* _Extract to read_:
┄┄┄┄┄┄┄┄┄┄┄┄┄┄┄┄┄┄┄┄

Editor's Note: Cannon Fodder | June 2023 | Editor's Note | Hudson Valley | Chronogram Magazine
click to enlarge Editor's Note: Cannon Fodder | June 2023
Album artwork for Blawan's Dismantled Into Juice.

This is really only half a column. Actually, it's closer to four-tenths if I do the math. (I did the math.) I'm in the process of listening to, in descending order, the "500 Greatest Albums of All Time" as determined by the editors of Rolling Stone. I started this project in early April. I average four to five albums a day, five days a week. (I take off on weekends.) I listen while I'm here at my desk at Chronogram HQ. As of May 19, I'm on Al Green's I'm Still in Love with You (#306), which I have paused because Green's groove is too distractingly sexy and I need to make this half a column happen before 5pm. Given the pace I'm at, I should be listening to the number one greatest album of all time by Labor Day. (I'm guessing number one will be either Sgt. Pepper's or Pet Sounds. And no, I didn't look—that's my one rule. I'm trying to build suspense here!)

┄┄┄┄┄┄┄┄┄┄┄┄┄┄┄┄┄┄┄┄

* _Data to use_:
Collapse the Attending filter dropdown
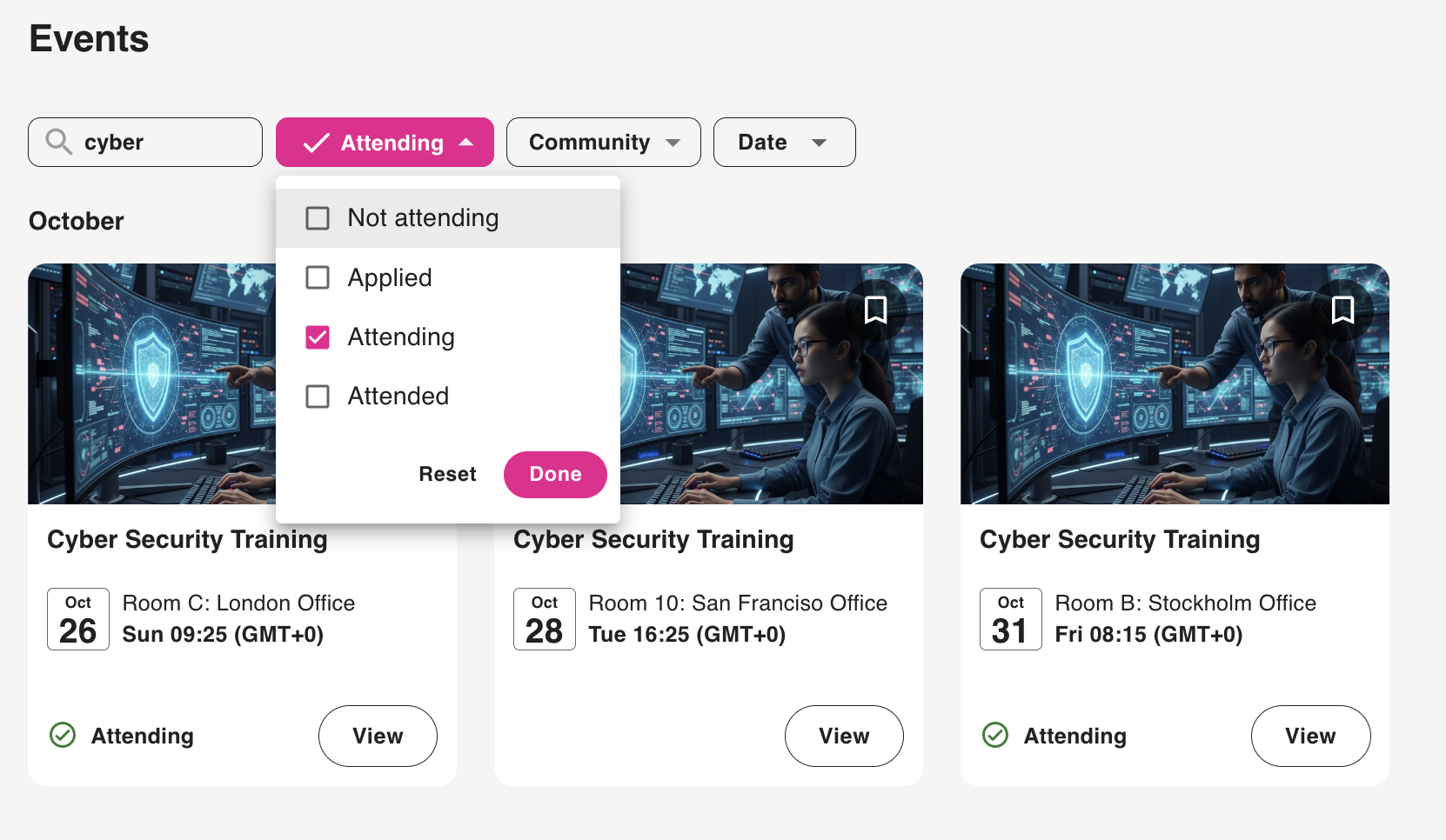The image size is (1446, 840). 385,143
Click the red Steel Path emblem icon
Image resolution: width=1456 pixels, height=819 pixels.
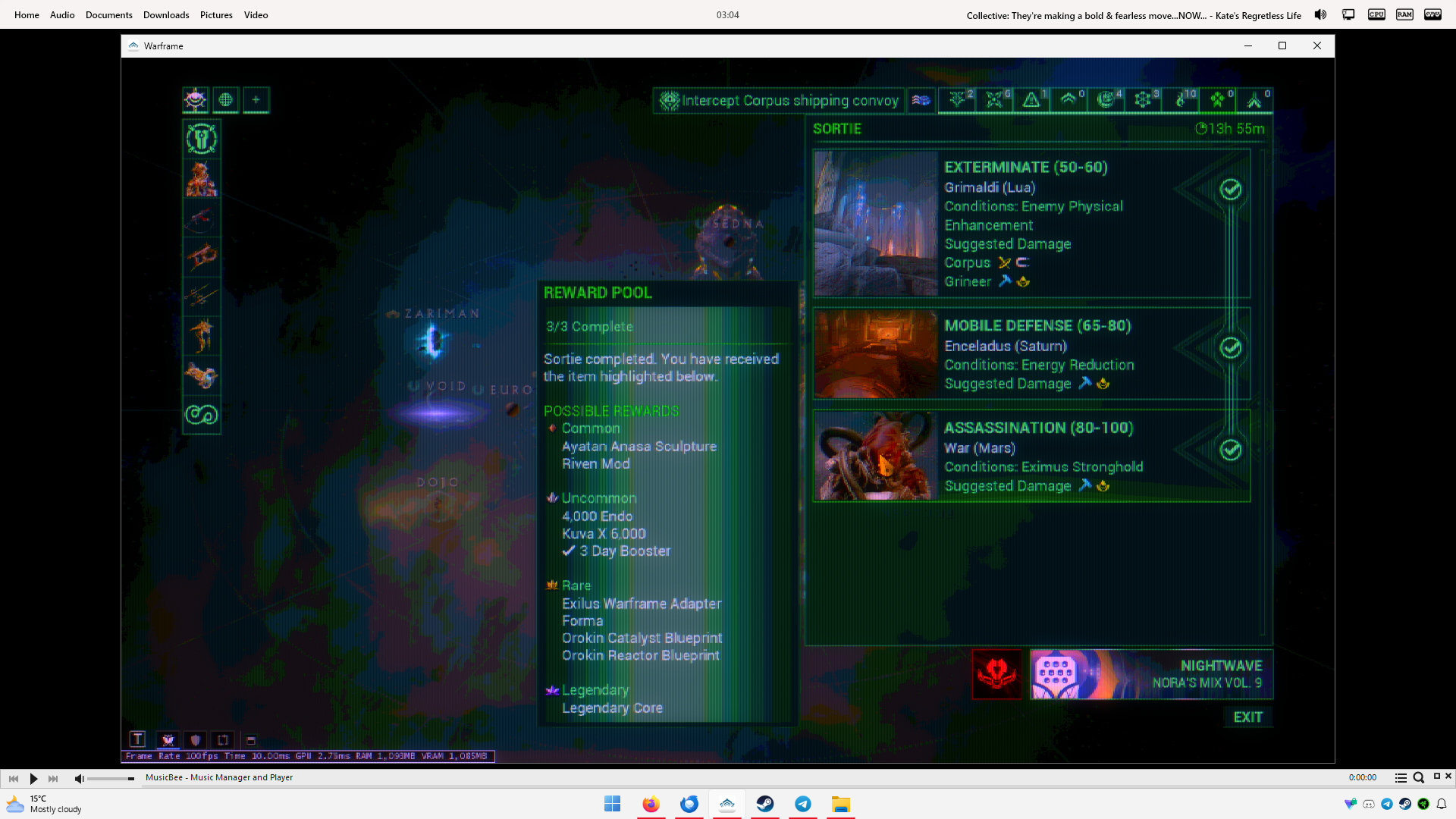[996, 673]
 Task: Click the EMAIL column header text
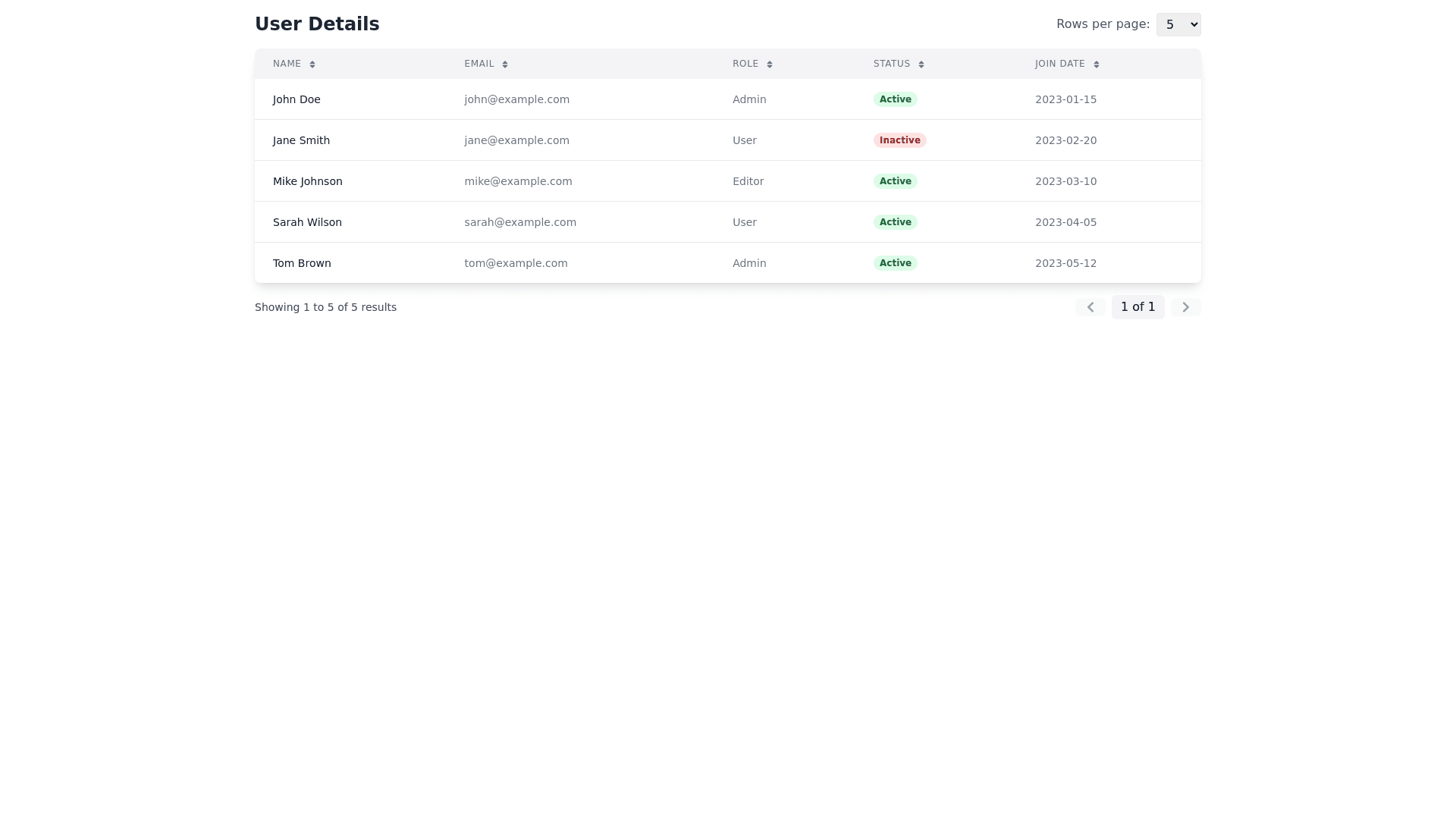coord(479,64)
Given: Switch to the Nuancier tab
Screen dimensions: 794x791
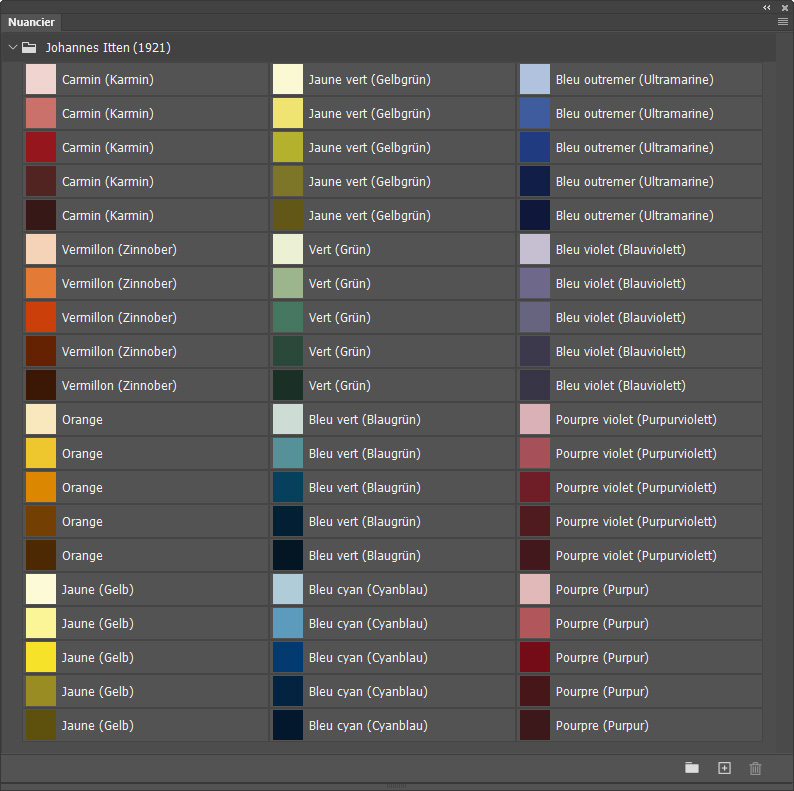Looking at the screenshot, I should coord(31,22).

┄┄┄┄┄┄┄┄┄┄┄┄┄┄┄┄┄┄┄┄

* _Instructions_:
1 > Copy the rows verbatim, from the line containing "Task: Click the EMAIL column header text" through the final row, including both ends. Omit the pictures.
2 > Pick up the editor's note about working through Rolling Stone's 500 greatest albums right after its last sentence.

* _Responses to the exercise_:
1 >
 Task: Click the EMAIL column header text
coord(479,64)
Given: Switch to the Nuancier tab
Screen dimensions: 794x791
Looking at the screenshot, I should coord(31,22).

2 >
The reason I embarked on this sonic odyssey was threefold: I was bored of the recursive loop of my own taste, feeling alternately too busy and too lazy to seek out new music, and being nowhere near cool enough to like the uber-hip music that Pitchfork recommends. (I recently tried to listen to Dismantled into Juice, pictured above, a recent release by Berlin-based producer Blawans, but rat-a-tat electronica tracks like "Body Ramen" sound like they were made with dyspeptic machines in mind. Note to Blawans: Let the machines make their own music. They'll need something to do once AI turns on us and wipes us out.)

Listening to the RS 500 is also a form of auto-didacticism. Would I ever have sat through Alice Coltrane's dreamy jazz opus Journey in Satchidananda (#446)? Probably not. I might never listen to it again, but it's clearly stuck in my mind like a poppy seed between a canine and bicuspid. I'll likely dislodge it later. The list is a way to encounter old friends, like Tom Waits's Rain Dogs (#357) and Bon Iver's For Emma, Forever Ago (#461), as well as get schooled in artists I was never exposed to, like West Coast rap group the Pharcyde (Bizarre Ride II the Pharcyde, #482), Nigerian juju master King Sunny Ade (The Best of the Classic Years, #465), and psychedelic Kraut-rockers Can (Ege Bamyasi, #454). The list is the older brother I never had, giving me essential insider intel. I guess the internet is everyone's older brother now. And Big Brother as well.

When I started—inauspiciously, in my opinion, with Arcade Fire's turgid Funeral (#500)—I didn't think I'd stick with it. Admittedly, I don't have a great track record with this kind of thing. Ten years ago, I set out to hike the 35 Catskill high peaks and become a badge-wearing member of the Catskill 3500 Club. After bagging 15 peaks that summer with my bestie Shazam, my motivation stalled out. The dog was more than willing, but I lost the desire to drag my ass up one rocky hillside after another that more often than not lacked a scenic vista at the top. I mean, why even build the thing if it ain't got a view?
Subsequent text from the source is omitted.